### STATED GOAL
From the listing below, write out as a JSON list of strings each line from the one that has "The width and height of the screenshot is (641, 856)." through the one that has "point(994,42)", both included. Use one string per line and skip any blank lines.

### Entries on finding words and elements

-- BEGIN --

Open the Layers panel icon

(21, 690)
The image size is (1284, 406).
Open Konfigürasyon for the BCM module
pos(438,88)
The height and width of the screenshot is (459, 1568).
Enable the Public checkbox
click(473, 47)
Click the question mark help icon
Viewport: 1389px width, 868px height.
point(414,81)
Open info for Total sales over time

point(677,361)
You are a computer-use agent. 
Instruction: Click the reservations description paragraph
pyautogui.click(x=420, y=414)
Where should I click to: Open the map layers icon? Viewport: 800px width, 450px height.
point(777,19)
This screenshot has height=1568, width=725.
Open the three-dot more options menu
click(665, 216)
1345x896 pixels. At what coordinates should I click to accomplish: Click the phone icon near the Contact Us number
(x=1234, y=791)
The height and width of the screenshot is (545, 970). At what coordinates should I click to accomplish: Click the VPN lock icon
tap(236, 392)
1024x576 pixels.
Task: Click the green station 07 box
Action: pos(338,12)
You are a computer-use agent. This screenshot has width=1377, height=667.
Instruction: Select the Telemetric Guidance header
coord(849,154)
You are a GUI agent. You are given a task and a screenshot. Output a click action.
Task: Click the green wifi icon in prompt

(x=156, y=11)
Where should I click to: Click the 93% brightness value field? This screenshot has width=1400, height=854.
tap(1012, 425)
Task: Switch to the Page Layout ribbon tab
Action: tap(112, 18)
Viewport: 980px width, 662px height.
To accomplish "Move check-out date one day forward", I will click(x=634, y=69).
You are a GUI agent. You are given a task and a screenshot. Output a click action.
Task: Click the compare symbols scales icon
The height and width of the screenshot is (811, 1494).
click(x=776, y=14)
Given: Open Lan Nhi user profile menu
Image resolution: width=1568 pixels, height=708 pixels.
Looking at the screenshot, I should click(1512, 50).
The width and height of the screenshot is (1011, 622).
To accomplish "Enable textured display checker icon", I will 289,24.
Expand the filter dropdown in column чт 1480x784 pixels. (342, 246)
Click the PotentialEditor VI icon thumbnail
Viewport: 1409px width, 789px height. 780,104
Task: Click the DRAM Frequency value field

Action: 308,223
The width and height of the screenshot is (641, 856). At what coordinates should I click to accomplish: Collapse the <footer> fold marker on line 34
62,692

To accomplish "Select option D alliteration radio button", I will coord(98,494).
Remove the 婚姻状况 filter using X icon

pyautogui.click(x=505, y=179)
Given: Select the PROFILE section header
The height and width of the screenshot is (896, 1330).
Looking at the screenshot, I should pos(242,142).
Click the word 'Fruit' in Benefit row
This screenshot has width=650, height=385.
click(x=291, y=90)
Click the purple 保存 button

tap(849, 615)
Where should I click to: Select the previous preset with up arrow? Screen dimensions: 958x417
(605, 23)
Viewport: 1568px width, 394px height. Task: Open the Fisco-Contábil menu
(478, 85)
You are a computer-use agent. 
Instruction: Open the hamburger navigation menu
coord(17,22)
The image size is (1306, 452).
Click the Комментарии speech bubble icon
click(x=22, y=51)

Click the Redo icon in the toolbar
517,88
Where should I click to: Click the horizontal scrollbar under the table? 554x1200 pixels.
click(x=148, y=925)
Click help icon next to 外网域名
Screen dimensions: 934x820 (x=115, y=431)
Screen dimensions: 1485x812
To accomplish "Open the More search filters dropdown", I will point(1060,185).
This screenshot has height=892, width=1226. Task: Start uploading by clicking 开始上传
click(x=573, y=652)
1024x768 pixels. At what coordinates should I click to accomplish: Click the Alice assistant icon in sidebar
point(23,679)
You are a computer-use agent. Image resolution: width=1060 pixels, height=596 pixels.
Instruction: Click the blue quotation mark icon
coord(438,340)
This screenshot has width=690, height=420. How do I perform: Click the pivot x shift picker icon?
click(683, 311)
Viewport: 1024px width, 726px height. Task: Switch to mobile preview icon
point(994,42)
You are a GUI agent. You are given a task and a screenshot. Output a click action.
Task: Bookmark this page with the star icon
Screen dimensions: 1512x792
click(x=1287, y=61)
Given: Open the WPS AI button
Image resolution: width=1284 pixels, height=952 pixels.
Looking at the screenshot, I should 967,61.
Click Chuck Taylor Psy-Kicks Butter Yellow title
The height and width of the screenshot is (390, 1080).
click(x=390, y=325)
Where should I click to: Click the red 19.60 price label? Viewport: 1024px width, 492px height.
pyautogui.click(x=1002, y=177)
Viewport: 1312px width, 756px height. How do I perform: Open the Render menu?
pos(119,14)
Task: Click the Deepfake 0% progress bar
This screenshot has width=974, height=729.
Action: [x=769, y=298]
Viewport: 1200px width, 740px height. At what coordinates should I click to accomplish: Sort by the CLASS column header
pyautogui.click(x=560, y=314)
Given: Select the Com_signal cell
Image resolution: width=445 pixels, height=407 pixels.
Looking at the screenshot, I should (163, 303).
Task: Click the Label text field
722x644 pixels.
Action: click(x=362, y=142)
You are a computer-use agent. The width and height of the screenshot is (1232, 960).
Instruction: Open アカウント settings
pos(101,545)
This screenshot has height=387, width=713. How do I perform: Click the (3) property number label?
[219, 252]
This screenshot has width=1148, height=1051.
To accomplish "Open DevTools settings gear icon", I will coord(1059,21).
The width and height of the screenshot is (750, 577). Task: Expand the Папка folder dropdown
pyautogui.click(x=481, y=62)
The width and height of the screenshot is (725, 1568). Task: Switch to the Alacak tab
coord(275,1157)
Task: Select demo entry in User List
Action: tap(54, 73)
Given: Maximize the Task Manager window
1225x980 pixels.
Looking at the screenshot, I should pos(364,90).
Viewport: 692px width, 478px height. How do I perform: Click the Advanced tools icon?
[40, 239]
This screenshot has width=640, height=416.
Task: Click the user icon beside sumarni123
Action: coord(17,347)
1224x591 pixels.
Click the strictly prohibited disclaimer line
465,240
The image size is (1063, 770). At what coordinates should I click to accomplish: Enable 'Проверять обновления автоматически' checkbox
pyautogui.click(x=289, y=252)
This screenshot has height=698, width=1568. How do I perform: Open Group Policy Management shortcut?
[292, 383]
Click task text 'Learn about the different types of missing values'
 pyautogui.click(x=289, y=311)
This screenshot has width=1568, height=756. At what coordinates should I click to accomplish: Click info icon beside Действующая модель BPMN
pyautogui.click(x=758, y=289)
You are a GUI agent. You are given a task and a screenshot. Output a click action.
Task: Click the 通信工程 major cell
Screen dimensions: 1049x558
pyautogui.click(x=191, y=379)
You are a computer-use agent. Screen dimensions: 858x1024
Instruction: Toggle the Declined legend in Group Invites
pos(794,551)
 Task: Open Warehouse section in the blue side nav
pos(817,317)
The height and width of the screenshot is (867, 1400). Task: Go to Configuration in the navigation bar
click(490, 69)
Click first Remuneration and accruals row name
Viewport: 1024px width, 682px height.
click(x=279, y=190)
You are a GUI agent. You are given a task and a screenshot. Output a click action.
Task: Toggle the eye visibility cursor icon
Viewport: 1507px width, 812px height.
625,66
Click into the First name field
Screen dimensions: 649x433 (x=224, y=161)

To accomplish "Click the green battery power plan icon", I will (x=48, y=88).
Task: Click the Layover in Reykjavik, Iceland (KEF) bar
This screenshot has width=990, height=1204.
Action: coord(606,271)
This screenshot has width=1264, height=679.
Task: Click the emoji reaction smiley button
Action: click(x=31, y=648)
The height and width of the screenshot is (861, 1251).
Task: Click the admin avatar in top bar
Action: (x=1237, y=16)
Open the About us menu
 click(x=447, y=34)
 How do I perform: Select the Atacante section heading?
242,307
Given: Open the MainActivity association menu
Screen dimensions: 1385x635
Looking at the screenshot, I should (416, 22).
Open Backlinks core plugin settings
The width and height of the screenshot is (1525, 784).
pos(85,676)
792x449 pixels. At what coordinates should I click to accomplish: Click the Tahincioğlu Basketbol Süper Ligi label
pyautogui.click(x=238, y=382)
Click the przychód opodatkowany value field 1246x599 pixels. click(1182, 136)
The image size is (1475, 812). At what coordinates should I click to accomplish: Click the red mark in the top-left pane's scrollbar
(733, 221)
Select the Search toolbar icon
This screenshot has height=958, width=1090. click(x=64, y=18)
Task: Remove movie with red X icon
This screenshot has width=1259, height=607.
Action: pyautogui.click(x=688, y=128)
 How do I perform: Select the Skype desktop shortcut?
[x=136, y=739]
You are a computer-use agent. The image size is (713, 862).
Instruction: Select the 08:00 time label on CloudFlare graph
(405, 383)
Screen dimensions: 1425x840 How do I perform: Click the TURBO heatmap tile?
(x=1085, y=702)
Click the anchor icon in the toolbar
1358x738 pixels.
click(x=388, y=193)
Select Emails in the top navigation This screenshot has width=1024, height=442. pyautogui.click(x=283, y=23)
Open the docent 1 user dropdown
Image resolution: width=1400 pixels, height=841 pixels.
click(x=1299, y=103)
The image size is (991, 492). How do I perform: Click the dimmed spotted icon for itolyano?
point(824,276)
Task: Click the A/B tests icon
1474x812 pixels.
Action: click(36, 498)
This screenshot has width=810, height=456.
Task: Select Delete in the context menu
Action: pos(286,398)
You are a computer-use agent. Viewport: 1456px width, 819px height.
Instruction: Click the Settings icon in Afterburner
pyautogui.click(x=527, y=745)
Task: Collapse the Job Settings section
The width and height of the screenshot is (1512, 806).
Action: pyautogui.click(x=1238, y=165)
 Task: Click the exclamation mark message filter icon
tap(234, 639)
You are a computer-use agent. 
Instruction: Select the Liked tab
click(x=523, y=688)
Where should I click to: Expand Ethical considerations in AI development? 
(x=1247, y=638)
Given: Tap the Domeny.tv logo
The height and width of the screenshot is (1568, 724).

-- END --

### TASK ANSWER
[
  "The width and height of the screenshot is (641, 856). At what coordinates should I click to accomplish: Collapse the <footer> fold marker on line 34",
  "62,692",
  "To accomplish \"Select option D alliteration radio button\", I will coord(98,494).",
  "Remove the 婚姻状况 filter using X icon",
  "pyautogui.click(x=505, y=179)",
  "Given: Select the PROFILE section header",
  "The height and width of the screenshot is (896, 1330).",
  "Looking at the screenshot, I should pos(242,142).",
  "Click the word 'Fruit' in Benefit row",
  "This screenshot has width=650, height=385.",
  "click(x=291, y=90)",
  "Click the purple 保存 button",
  "tap(849, 615)",
  "Where should I click to: Select the previous preset with up arrow? Screen dimensions: 958x417",
  "(605, 23)",
  "Viewport: 1568px width, 394px height. Task: Open the Fisco-Contábil menu",
  "(478, 85)",
  "You are a computer-use agent. ",
  "Instruction: Open the hamburger navigation menu",
  "coord(17,22)",
  "The image size is (1306, 452).",
  "Click the Комментарии speech bubble icon",
  "click(x=22, y=51)",
  "Click the Redo icon in the toolbar",
  "517,88",
  "Where should I click to: Click the horizontal scrollbar under the table? 554x1200 pixels.",
  "click(x=148, y=925)",
  "Click help icon next to 外网域名",
  "Screen dimensions: 934x820 (x=115, y=431)",
  "Screen dimensions: 1485x812",
  "To accomplish \"Open the More search filters dropdown\", I will point(1060,185).",
  "This screenshot has height=892, width=1226. Task: Start uploading by clicking 开始上传",
  "click(x=573, y=652)",
  "1024x768 pixels. At what coordinates should I click to accomplish: Click the Alice assistant icon in sidebar",
  "point(23,679)",
  "You are a computer-use agent. Image resolution: width=1060 pixels, height=596 pixels.",
  "Instruction: Click the blue quotation mark icon",
  "coord(438,340)",
  "This screenshot has width=690, height=420. How do I perform: Click the pivot x shift picker icon?",
  "click(683, 311)",
  "Viewport: 1024px width, 726px height. Task: Switch to mobile preview icon",
  "point(994,42)"
]